> **TASK DESCRIPTION**
When the string "will" is part of a line below, that line should be copied.

Saved entries:
****************************************

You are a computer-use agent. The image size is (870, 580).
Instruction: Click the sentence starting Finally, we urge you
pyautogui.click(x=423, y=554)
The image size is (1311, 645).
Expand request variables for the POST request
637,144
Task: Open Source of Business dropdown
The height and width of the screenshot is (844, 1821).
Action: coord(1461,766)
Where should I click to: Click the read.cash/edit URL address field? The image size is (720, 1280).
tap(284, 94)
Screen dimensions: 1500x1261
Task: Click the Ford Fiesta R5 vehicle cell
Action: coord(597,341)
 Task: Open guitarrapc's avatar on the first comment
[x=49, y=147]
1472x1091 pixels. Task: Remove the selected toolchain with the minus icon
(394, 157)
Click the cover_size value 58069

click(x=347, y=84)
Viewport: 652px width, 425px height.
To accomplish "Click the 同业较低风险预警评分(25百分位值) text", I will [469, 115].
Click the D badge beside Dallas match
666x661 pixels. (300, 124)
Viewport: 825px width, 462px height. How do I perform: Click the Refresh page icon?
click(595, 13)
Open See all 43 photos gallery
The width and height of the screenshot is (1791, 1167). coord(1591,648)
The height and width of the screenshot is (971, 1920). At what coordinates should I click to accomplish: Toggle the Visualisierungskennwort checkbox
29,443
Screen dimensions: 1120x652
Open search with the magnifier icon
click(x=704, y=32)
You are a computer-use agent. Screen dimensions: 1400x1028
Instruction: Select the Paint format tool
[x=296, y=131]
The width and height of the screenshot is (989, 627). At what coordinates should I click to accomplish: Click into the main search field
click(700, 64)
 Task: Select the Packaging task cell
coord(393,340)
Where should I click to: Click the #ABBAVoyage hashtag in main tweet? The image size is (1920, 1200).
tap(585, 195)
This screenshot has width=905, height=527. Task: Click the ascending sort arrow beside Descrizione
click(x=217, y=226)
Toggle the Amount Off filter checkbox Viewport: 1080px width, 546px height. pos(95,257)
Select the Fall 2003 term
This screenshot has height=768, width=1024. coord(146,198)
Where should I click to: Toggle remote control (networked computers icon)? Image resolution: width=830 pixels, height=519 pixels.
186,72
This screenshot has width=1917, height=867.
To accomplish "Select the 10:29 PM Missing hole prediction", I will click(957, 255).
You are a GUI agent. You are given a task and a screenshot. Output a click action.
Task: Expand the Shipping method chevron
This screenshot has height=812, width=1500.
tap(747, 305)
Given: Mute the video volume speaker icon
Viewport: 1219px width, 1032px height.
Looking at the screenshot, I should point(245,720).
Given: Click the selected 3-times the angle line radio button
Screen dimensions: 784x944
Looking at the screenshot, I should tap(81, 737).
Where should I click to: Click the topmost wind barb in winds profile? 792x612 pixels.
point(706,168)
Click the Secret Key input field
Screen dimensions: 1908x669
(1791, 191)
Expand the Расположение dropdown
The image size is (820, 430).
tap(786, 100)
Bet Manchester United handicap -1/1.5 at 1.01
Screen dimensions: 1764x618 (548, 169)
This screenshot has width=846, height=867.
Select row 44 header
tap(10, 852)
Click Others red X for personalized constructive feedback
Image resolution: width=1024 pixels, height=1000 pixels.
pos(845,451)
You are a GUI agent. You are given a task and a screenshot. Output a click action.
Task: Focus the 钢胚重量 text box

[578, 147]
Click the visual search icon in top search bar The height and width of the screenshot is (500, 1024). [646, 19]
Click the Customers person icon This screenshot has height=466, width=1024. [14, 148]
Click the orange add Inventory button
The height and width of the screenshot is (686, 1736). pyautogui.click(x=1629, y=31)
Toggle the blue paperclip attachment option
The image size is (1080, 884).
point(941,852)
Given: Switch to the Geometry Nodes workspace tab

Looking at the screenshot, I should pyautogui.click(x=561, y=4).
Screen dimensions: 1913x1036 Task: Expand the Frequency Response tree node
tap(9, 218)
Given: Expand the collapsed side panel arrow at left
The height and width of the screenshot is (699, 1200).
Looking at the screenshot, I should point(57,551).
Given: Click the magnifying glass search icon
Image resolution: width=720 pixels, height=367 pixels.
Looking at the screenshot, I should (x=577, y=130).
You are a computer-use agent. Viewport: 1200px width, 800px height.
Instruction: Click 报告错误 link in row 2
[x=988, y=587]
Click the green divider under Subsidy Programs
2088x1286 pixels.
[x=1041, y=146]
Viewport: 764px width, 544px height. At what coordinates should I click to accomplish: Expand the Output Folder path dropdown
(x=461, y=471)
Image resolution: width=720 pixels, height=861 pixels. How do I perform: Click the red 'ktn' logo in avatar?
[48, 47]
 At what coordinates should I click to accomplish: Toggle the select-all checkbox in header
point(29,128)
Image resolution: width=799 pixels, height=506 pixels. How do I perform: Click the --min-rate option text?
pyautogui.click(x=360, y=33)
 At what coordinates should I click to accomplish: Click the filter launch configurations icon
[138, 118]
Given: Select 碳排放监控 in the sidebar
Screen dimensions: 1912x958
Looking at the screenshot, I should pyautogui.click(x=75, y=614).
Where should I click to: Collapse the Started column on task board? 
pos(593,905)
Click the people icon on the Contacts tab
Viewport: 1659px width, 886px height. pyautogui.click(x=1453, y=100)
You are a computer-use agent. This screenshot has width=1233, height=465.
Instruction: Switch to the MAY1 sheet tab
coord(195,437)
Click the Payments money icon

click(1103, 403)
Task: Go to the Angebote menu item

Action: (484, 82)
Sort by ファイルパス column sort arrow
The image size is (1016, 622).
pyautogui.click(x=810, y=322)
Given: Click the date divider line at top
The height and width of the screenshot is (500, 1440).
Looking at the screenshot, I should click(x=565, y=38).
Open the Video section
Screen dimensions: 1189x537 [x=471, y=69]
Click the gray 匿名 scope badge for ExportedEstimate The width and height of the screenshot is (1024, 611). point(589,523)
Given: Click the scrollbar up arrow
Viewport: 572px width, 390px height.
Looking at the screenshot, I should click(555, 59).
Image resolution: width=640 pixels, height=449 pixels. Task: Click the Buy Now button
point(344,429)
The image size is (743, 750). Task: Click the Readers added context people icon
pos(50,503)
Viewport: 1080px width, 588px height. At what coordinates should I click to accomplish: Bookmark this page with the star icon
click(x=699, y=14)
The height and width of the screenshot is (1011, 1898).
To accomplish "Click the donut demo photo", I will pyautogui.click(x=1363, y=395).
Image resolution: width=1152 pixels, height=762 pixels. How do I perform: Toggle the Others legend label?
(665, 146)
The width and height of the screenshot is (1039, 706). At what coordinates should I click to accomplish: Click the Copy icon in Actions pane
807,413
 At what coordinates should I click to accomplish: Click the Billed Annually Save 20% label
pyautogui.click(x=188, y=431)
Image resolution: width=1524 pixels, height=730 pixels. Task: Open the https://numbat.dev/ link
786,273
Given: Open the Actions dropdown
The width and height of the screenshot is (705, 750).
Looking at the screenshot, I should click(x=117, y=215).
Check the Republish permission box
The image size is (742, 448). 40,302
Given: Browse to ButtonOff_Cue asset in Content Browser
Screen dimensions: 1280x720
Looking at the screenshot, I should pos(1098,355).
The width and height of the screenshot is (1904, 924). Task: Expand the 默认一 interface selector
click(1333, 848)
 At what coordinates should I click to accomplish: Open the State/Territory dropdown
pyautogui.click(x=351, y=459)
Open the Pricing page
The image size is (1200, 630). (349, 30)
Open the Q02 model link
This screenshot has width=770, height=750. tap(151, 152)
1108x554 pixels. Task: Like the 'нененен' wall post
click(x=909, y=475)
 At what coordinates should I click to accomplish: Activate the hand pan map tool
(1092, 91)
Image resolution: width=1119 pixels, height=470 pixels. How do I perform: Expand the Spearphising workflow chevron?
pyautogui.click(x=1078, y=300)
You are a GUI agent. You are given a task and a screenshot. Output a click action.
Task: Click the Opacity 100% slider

****************************************

> **TASK SOLUTION**
To accomplish "Click the 同业较低风险预警评分(25百分位值) text", I will [469, 115].
To accomplish "Select the 10:29 PM Missing hole prediction", I will click(957, 255).
To accomplish "Click the donut demo photo", I will pyautogui.click(x=1363, y=395).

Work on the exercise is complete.